Host-targeted therapy against parasite invasion of erythrocytes

Parasites released from the liver enter the bloodstream and begin a cycle of asexual replication consisting of erythrocyte invasion, intraerythrocytic growth and replication, and egress from mature IEs. Asexually replicating parasites, which are responsible for malaria disease symptoms, are effectively targeted by current anti-malarial drugs. Thus, there is not a pressing need for host-targeted therapy against erythrocyte invasion, however, such therapy may potentially augment parasite elimination achieved by parasite-targeted drugs. Two erythrocyte receptors, basigin (BSG) and CD55 are essential for parasite invasion of erythrocytes[86, 87], making them attractive therapeutic targets. However, any blockade of these receptors would have to account for their expression on other cell types, and their role in physiological processes in the body [88–90]. An alternative strategy that has been proposed is the use of soluble receptor [88], although recombinant proteins are expensive and present more complex storage issues than small molecule drugs for resource-poor settings.

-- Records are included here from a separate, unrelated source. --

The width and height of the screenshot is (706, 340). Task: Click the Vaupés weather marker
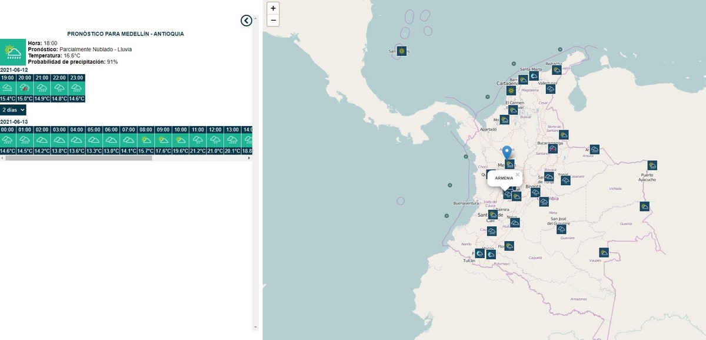(604, 252)
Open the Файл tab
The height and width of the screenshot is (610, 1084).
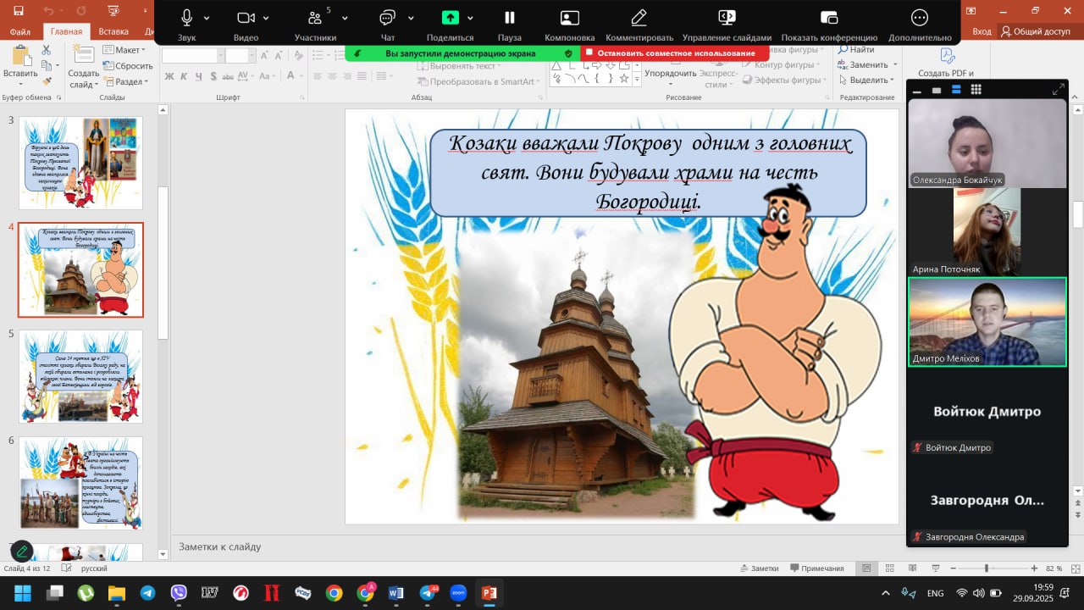tap(20, 31)
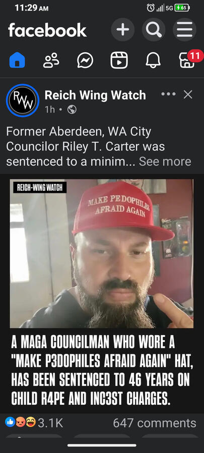The image size is (204, 453).
Task: Open the Facebook search magnifier
Action: coord(154,30)
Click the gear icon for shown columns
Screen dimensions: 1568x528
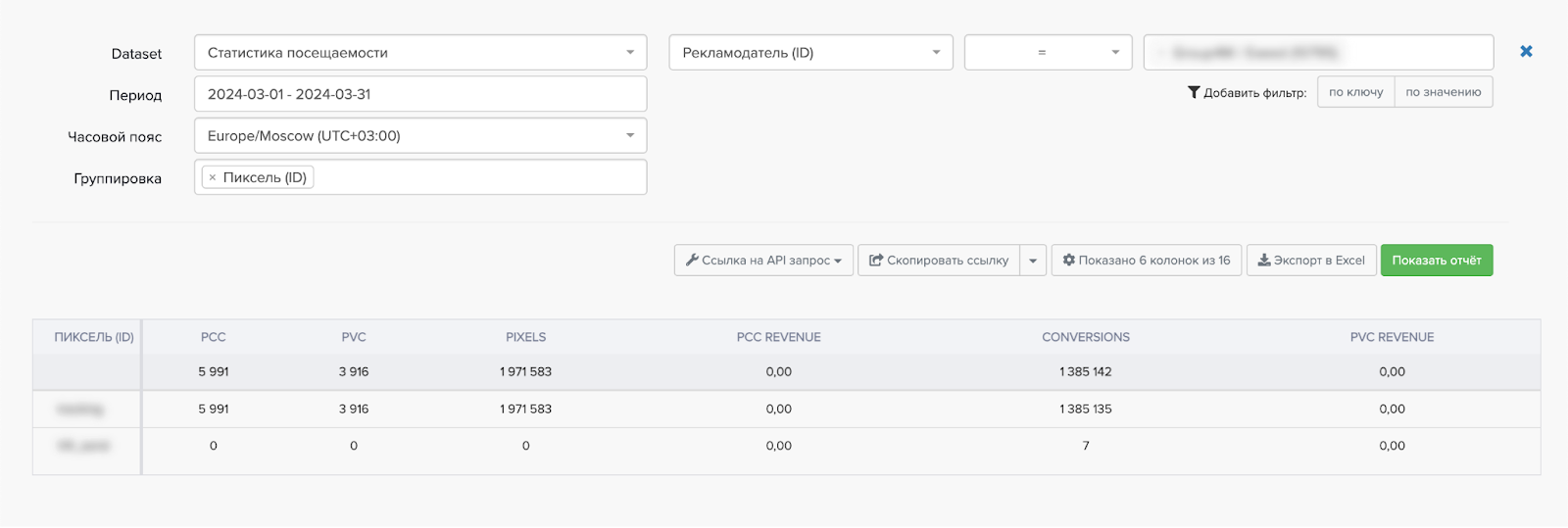click(x=1069, y=261)
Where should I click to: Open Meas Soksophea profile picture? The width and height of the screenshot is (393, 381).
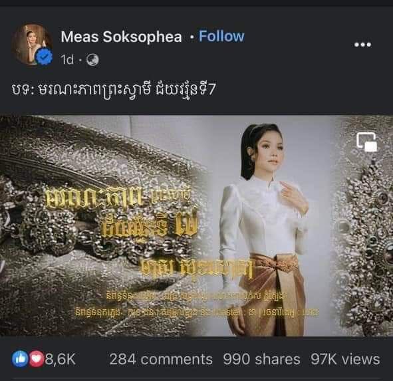click(32, 44)
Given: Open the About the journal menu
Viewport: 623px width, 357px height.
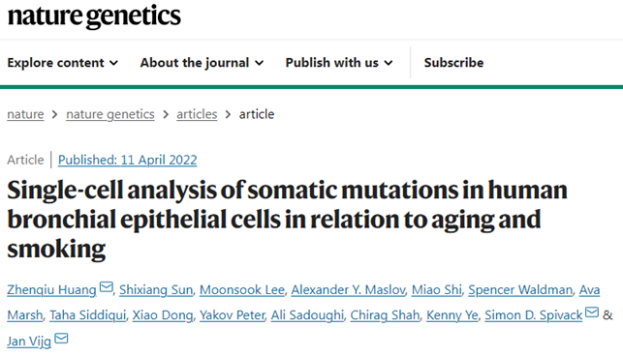Looking at the screenshot, I should coord(202,63).
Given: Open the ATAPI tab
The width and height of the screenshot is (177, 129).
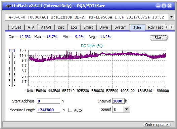Looking at the screenshot, I should click(46, 27).
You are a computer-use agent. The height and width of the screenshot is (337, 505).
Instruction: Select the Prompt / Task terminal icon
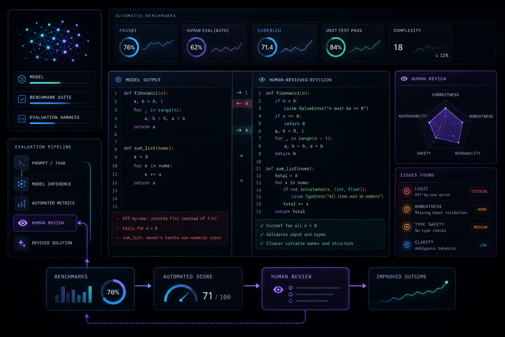tap(22, 163)
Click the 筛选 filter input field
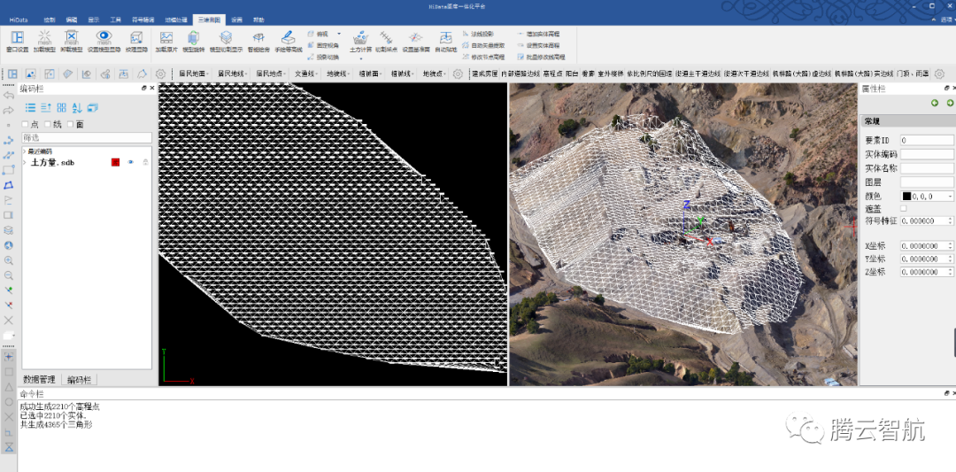956x472 pixels. [86, 138]
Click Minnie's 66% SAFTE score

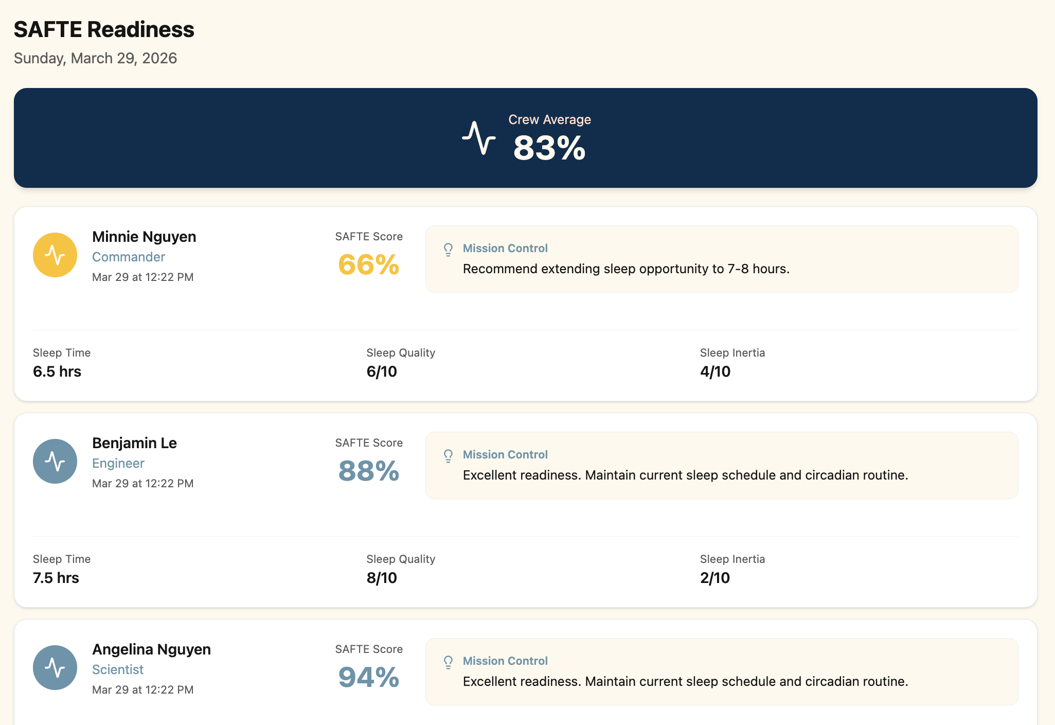369,265
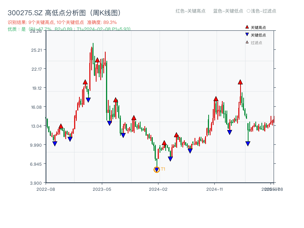The height and width of the screenshot is (228, 304).
Task: Click the first blue low marker near 2022-08
Action: click(x=54, y=144)
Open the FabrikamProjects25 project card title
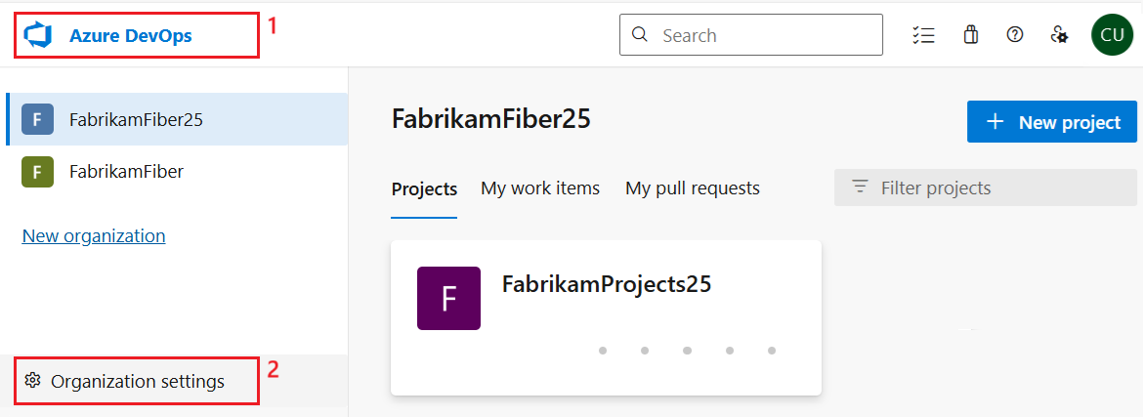Image resolution: width=1143 pixels, height=417 pixels. [607, 284]
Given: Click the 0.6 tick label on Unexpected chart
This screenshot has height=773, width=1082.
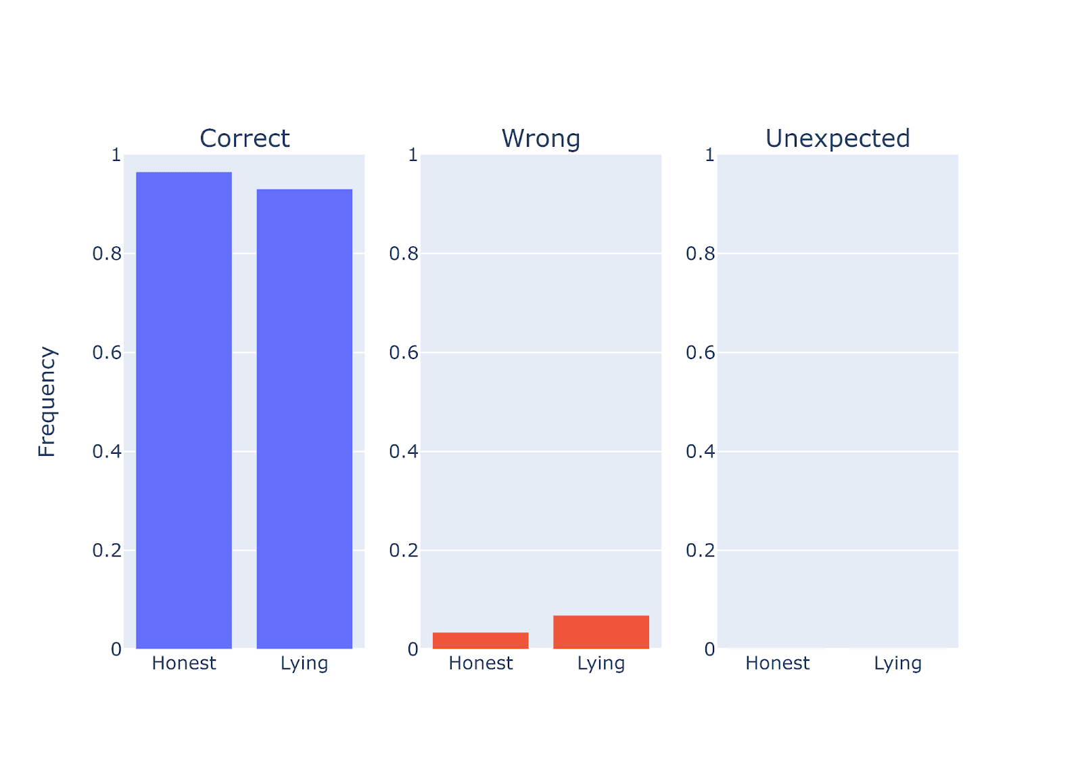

The development of various in vitro [91] and in vivo models [92] will enable testing of candidate invasion-blocking host-targeted therapies. A recently developed human liver-chimeric mouse model that maintains human erythrocytes (FRGN huHep/huRBC) was used to demonstrate that an antibody targeting PfRh5, the parasite ligand for BSG, blocks erythrocyte invasion [93]. These mice and improved versions could also be used to test candidate therapies that target intraerythrocytic parasites.

Host-targeted therapies for cerebral malaria (CM)

CM is a severe neurological complication of P. falciparum infection characterized by coma and infected erythrocyte (IE) sequestration in brain microcirculation (Figure 1). The pathophysiology of CM is complex. Whereas CM is considered to be a largely neurological complication in children [94, 95], adult CM frequently occurs in conjunction with kidney or lung complications that interact to increase fatality risk [96]. Significant gaps remain in our understanding of the pathogenesis of CM, however, three major processes have emerged as being important: 1) occlusion of blood vessels by sequestered parasites resulting in impaired tissue perfusion [97, 98], 2) increased permeability of the BBB secondary to IE sequestration in cerebral microvasculature [94, 99–102], and 3) the host pro-inflammatory and pro-thrombotic response to high parasite burdens [103–108]. The relationship between these pathological mechanisms is influenced by both parasite and host determinants, and manifests to different extents in children and adults. Therefore, interventions may need to be tailored with age-dependent differences in mind. In the ensuing sections, we will discuss interventions that target the major pathogenic processes in CM (Figure 3). For a review of general severe malaria adjunctive therapies, we refer the reader to [11].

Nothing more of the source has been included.